In The Web of Alexandria, I suggested that some very stable and reliable media, DNA and print, owe their stability and reliability to replication and retention — every reader gets a copy, and every reader keeps their copy. The web, on the other hand, follows the strategy used for books before the printing press — put a single copy in an institution, allow readers to come visit, hope it doesn’t go up in smoke.
I’ve already linked to these articles in my previous post, but I’d like to revisit Bret’s main theme: how can we make the web better as a permanent archive of knowledge? Currently, content disappears and URLs go out of date at an alarming rate. Again, it’s important to make the distinction between the web as a publication medium and the web as a communication medium or social network. I think we can all agree that the output of the former must be preserved, while there are good arguments for not keeping a permanent record of the latter.
The idea of preserving the web through replication (where everybody has a local copy) is intriguing, but seems infeasible considering the bandwidth and storage requirements. I’d like to propose something different.

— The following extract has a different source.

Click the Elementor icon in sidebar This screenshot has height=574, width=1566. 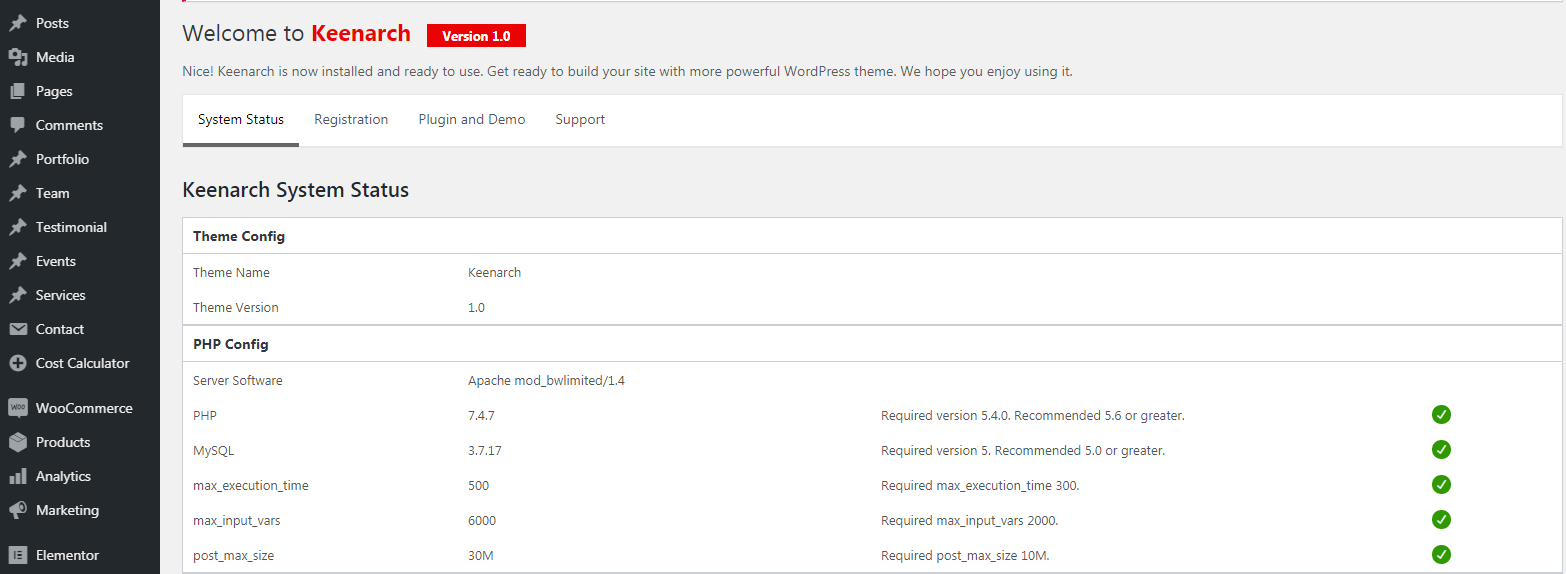[x=17, y=555]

The preservation of our collective knowledge is a public responsibility. It is too important to leave it to the whims of private corporations. I’d like to see governments get involved. As we transition from printed to digital media, public libraries should make the collection of digitally published knowledge their primary task. Every country should have its own Internet Archive.
I’m not at all sure what form this should take. A traditional web crawler/search engine (including a cache in case content gets deleted) is one possibility. For books and other traditional media, many countries have mandatory deposit laws that require publishers to submit copies of every publication to a public institution. Why not establish something similar for digital publications? Content creators could be required to submit new content to the national library via an API for preservation.

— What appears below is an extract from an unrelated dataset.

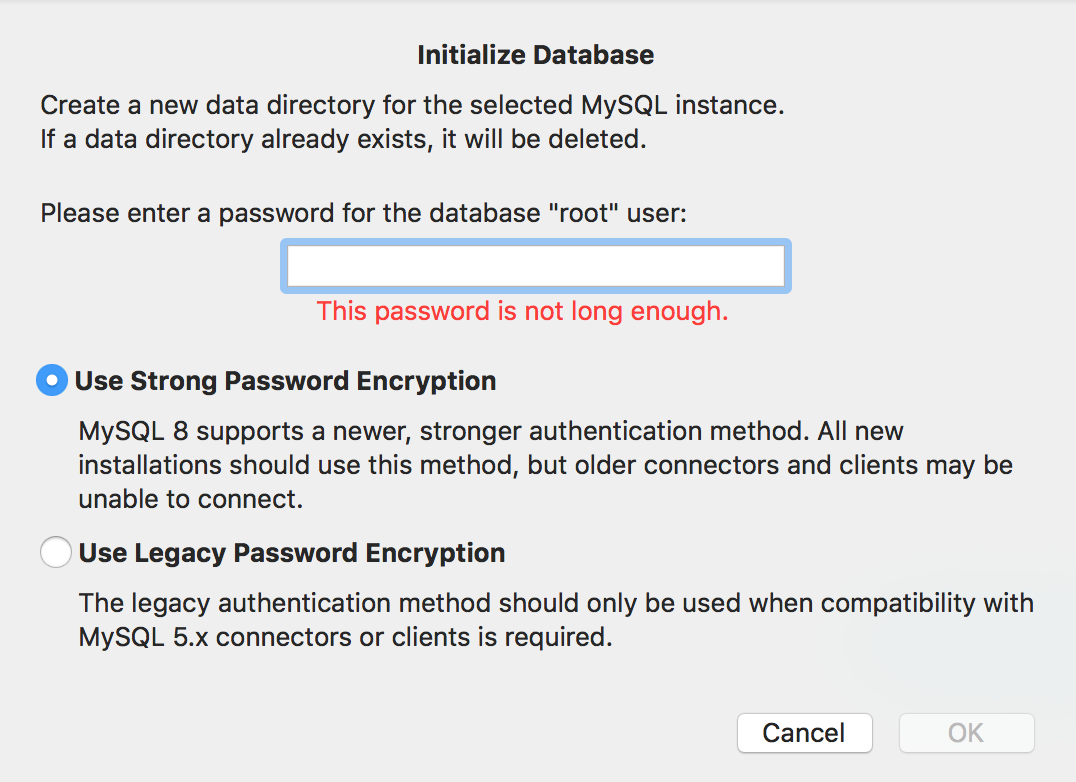Click the "installations should use this method" line
1076x782 pixels.
click(x=545, y=466)
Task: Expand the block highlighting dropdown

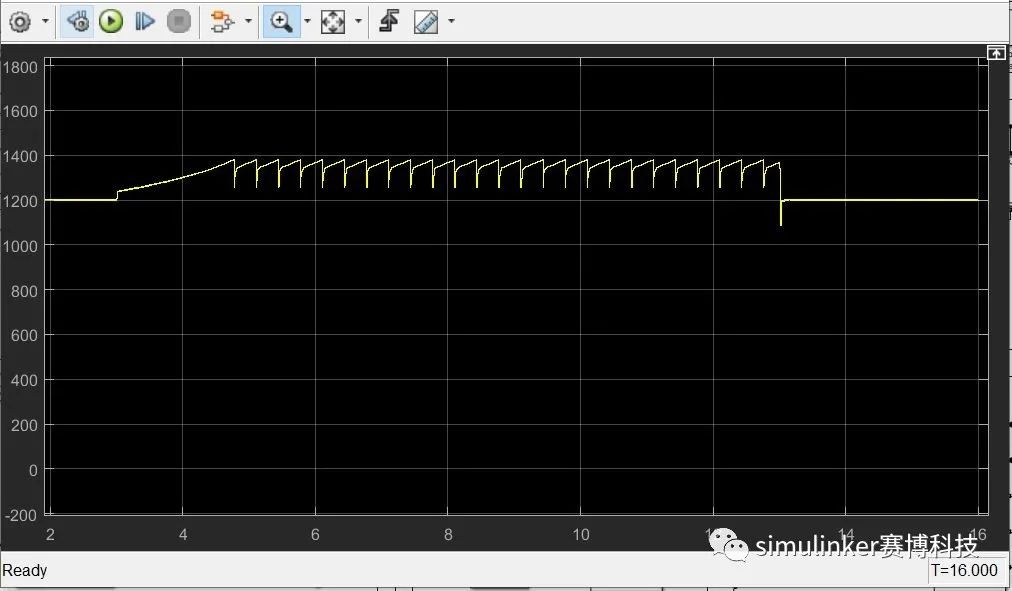Action: (x=247, y=21)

Part of the appeal of the web as a publishing medium is the low entry barrier, so we have to be careful not to overregulate things. But I think such a requirement can be relatively painless. A standardized API would be implemented by every publishing system, from professional CMS to small blogging engines. It might even be enough to publish a full-text RSS feed to fulfill your obligations.

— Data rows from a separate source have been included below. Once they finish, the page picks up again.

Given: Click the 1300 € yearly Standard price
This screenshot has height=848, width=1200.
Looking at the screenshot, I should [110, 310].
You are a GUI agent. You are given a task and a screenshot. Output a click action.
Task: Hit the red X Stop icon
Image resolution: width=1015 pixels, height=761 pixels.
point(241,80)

The question of what should be preserved is much harder to answer. Content from established media organizations and scientific articles is easy, but what about personal blogs? What about corporate web pages like the product page for the newest Macbook? Most tweets are surely part of the “conversational record”, but every so often a tweet gains prolonged significance for the public and should be archived. The same is true for personal photos and videos.
I propose to start small with the uncontroversial sources and then expand from there. Alternatively, I can imagine a library that attempts to collect everything but has strict “forgettability” rules for content that does not get referenced by others, so that e.g. a tweet that nobody links to gets deleted after a few days or weeks.
URLs as a permanent identifier for a piece of content are clearly not reliable. An “official” Internet archive could remedy that by assigning its own URL to each piece and guaranteeing its permanence. But that may not even be necessary. For centuries, people have cited books and other publications by title and author name. That system would also work for a lot of web content. Ignore the URL and rely on search engines to find things.
Our imaginary public web archive has some of the same problems as the ancient library of Alexandria that Bret used as an example in his article. By introducing a single point of failure, we risk losing everything. But unlike the handwritten scrolls in Alexandria, a digital archive can be copied effortlessly. Official copies in multiple locations protect against technical and natural disasters. Ideally, copies should also be kept by non-governmental institutions (like universities) to protect against rogue governments.